A very familiar story and set of narratives for Abkhazia, is it not? And who in Sukhumi is fiercely attacking those same international organizations? Yes, indeed—the direct conduit of Russian interests, Inal Ardzinba.

By the way, the donor of the scandalous Stalin icon, the pro-Russian “Alliance of Patriots,” is also well known in Abkhazia. In August 2020, the same Irma Inashvili secretly visited the region under what pretext? Yes—once again, to donate an icon, though without Stalin and likewise non-canonical. And once again, as later emerged, this “humanitarian-patriotic-God-pleasing” act took place “at the request” of Russian officials. Since Inashvili was received in Abkhazia by then “presidential adviser” Lasha Sakania—better known to Abkhaz society as a посредник conveying the right funds, documents, and information from Moscow at the right time—suspicions immediately arose that the Georgian “patriot” had traveled to Abkhazia not to donate an icon, but to receive funds and instructions from Moscow. Although Inashvili herself called the visit “a ray of light without any political component,” this “ray” ultimately served neither Tbilisi nor Sukhumi, but only Moscow—triggering a major scandal in Abkhazia, accusations against Aslan Bzhania’s team of “betraying the Motherland and state interests,” and, as a result, undermining the fragile shoots of Georgian-Abkhaz rapprochement that had just begun to emerge.

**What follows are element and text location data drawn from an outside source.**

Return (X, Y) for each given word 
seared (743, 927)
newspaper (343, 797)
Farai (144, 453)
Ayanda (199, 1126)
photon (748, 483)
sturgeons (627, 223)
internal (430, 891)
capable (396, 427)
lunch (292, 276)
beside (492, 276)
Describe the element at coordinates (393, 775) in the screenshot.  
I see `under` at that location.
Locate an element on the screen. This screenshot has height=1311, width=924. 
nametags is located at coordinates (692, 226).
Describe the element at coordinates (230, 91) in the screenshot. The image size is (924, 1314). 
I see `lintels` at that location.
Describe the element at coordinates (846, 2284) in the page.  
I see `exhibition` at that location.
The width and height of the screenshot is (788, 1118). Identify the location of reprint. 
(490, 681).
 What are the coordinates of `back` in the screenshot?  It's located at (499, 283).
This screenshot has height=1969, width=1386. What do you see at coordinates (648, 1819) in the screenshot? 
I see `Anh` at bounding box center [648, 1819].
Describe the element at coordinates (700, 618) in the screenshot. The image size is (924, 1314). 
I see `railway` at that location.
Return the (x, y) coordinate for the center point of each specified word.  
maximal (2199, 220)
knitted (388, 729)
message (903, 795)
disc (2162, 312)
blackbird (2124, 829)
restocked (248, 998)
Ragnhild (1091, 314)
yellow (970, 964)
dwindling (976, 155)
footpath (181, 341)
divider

Three and a half years later, Inashvili carried out a similar “humanitarian-patriotic-God-pleasing” act already in Tbilisi—and this time with Stalin.

I doubt that this “lady with icons,” or rather the puppet-masters behind such provocations, will again think to send Inashvili to Abkhazia, but the symbol of Soviet dictatorship and imperial might in the person of Comrade Stalin has recently been актуализирован there even without her, and the public is already sounding the alarm.

In conclusion, I will say the following. The concepts of patriotism, faith, shared belief, humanitarian activity, as well as phrases like “shared history” and “shared values,” should in principle carry only a positive meaning for each of us. However, in recent years, in almost all post-Soviet countries (and not only there), they have begun to be treated with great caution. The Kremlin loves these words far too much. And too often political forces whose names or rhetoric feature them turn out to be directly or indirectly serving the interests of Putin’s Russia.

So beware of sweet-talking Greeks bearing Russian gifts—even if the gift is an icon.